**TO BE DONE**
List each line in the source data containing the word "width".

Source data:
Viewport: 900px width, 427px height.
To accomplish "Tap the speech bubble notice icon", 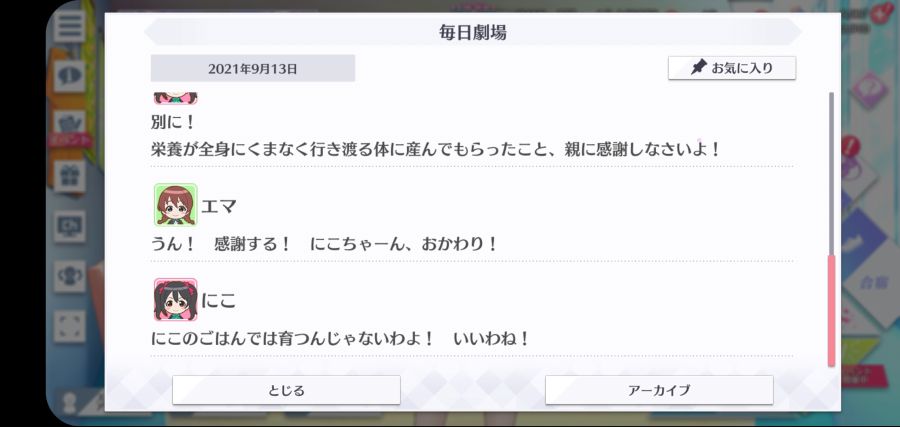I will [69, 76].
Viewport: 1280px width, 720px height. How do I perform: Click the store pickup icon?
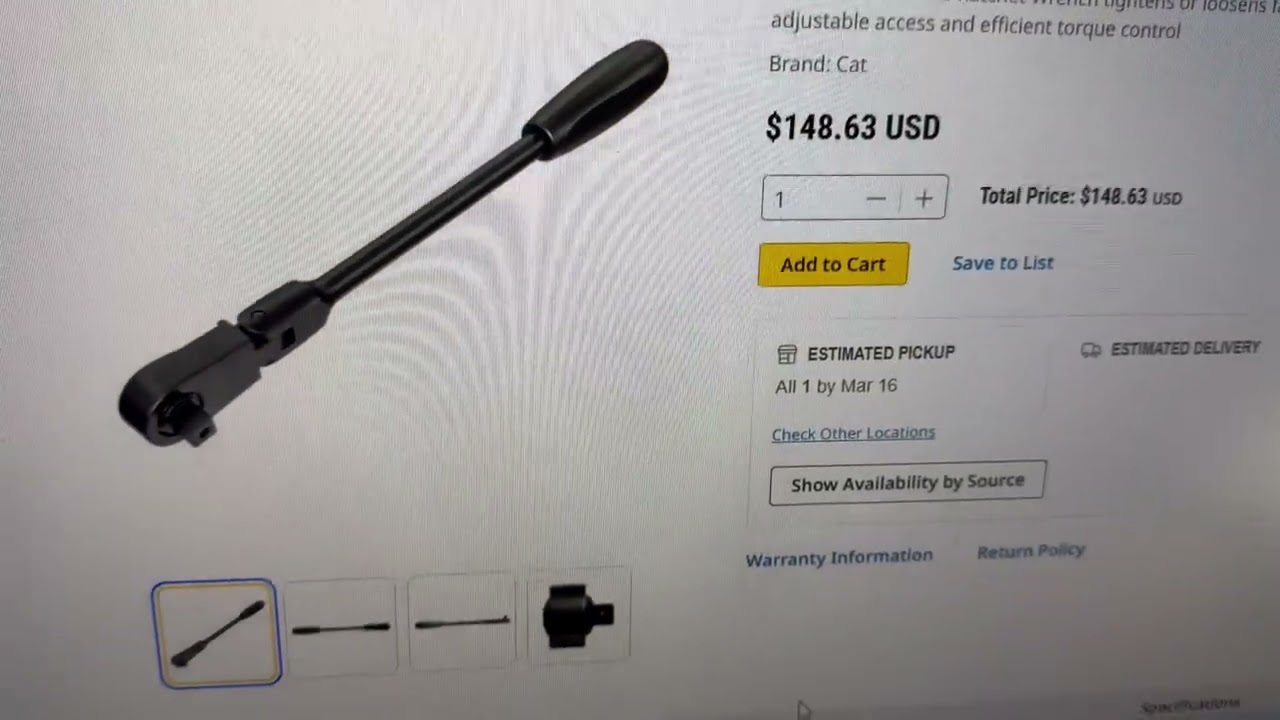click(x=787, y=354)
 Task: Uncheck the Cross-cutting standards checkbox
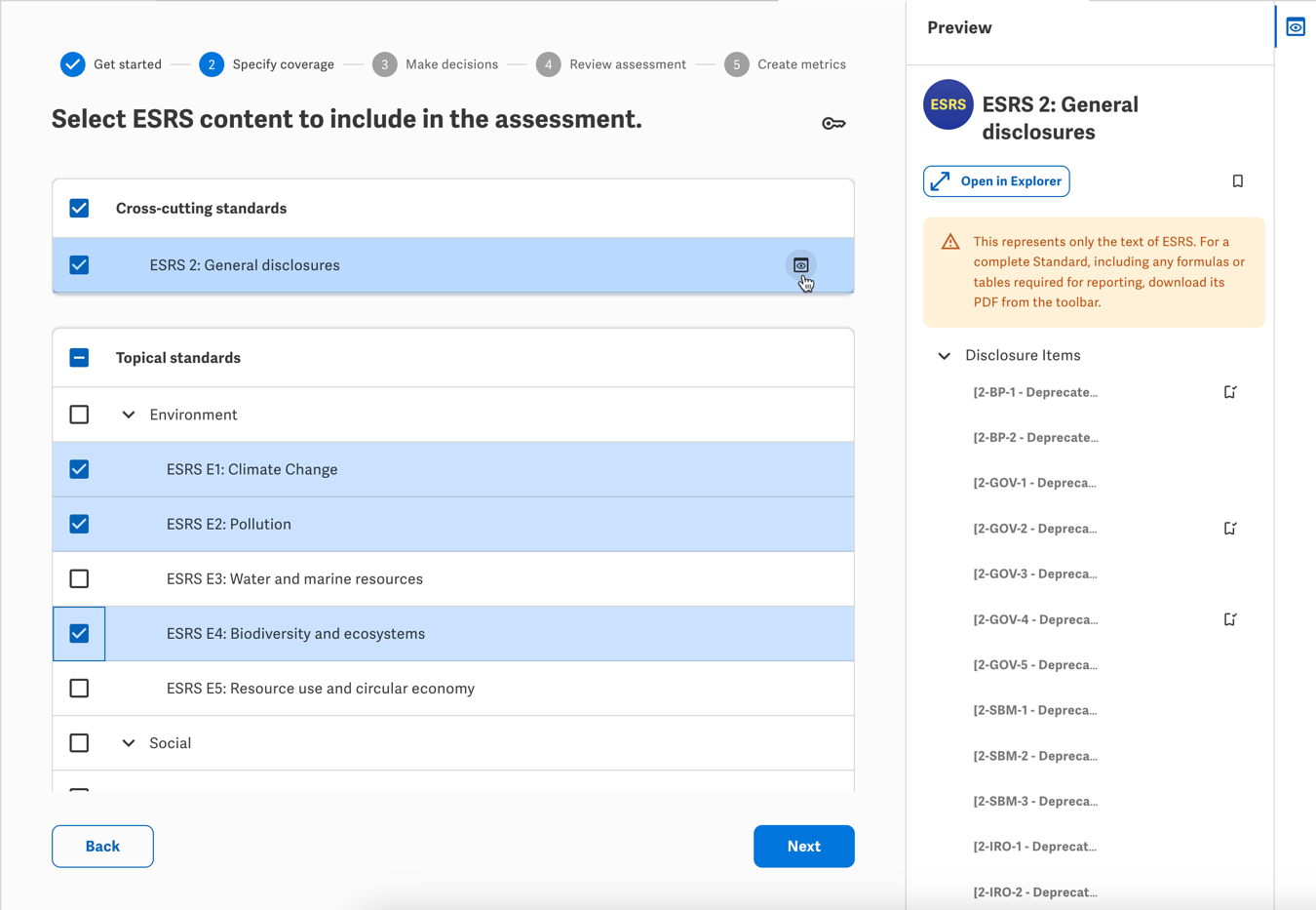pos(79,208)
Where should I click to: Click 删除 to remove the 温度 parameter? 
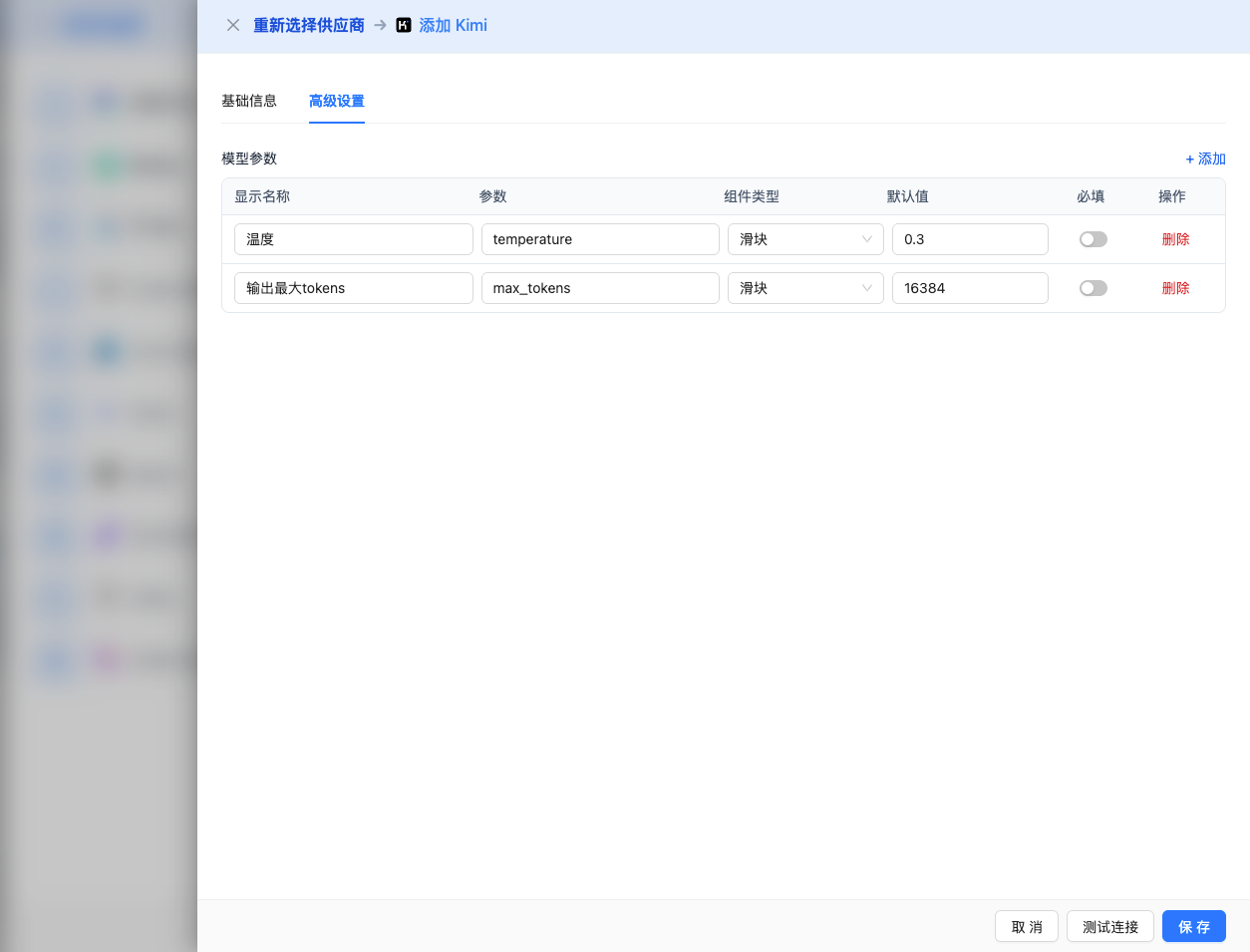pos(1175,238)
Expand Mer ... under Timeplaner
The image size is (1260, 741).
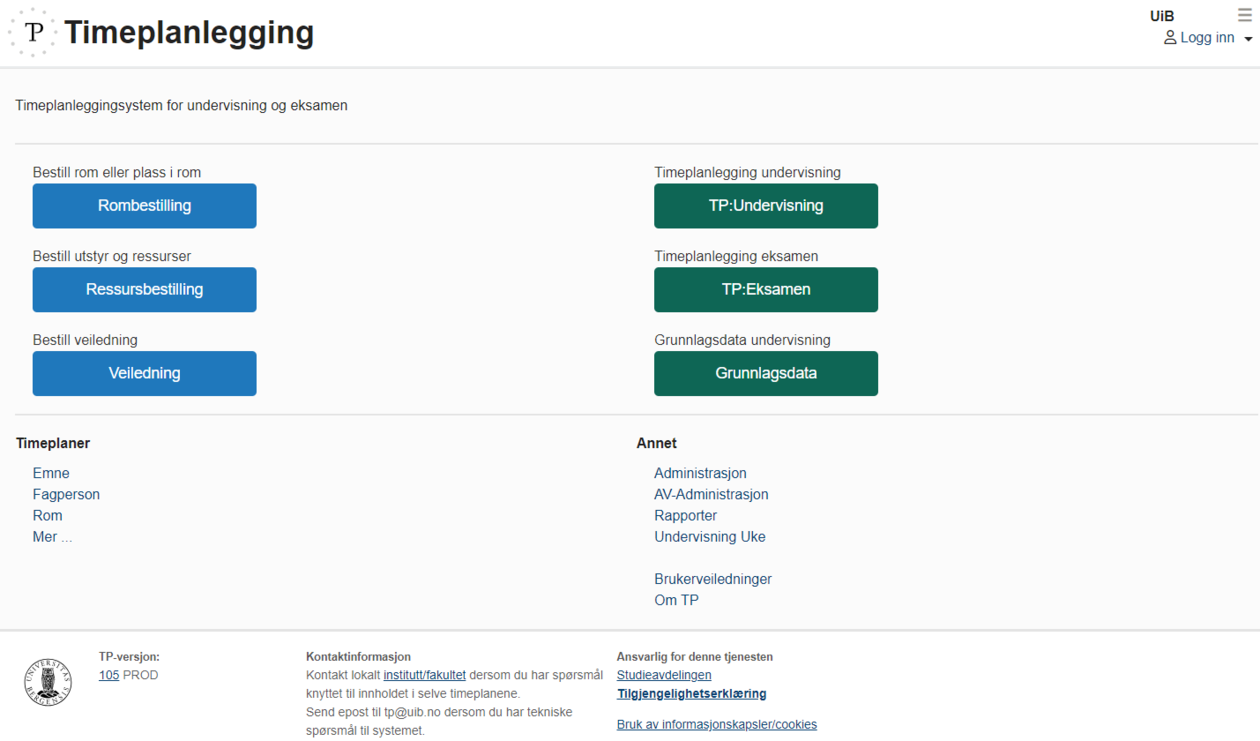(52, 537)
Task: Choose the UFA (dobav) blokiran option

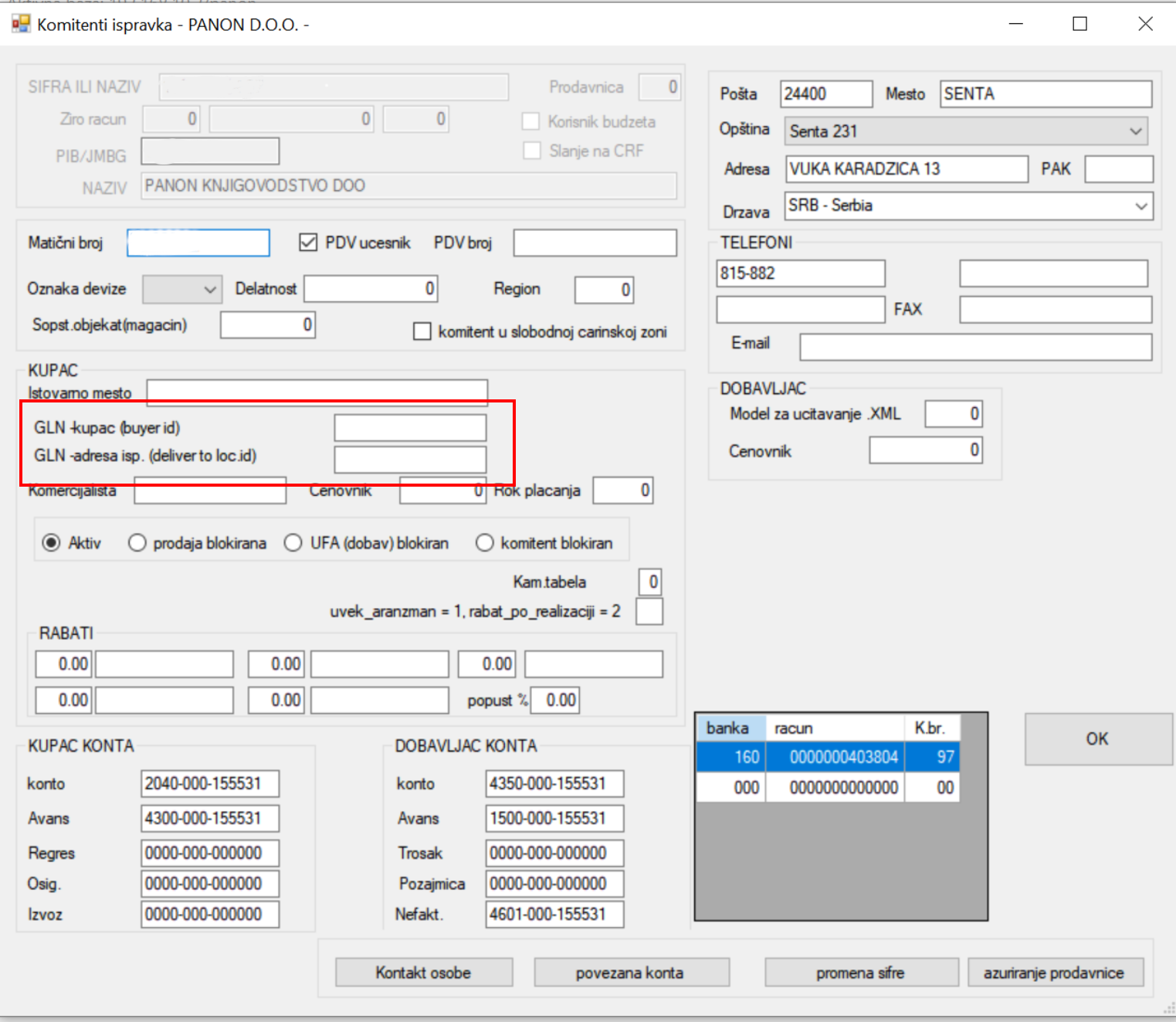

**ANSWER**
Viewport: 900px width, 427px height.
Viewport: 1280px width, 720px height. How do I perform: Click the store pickup icon?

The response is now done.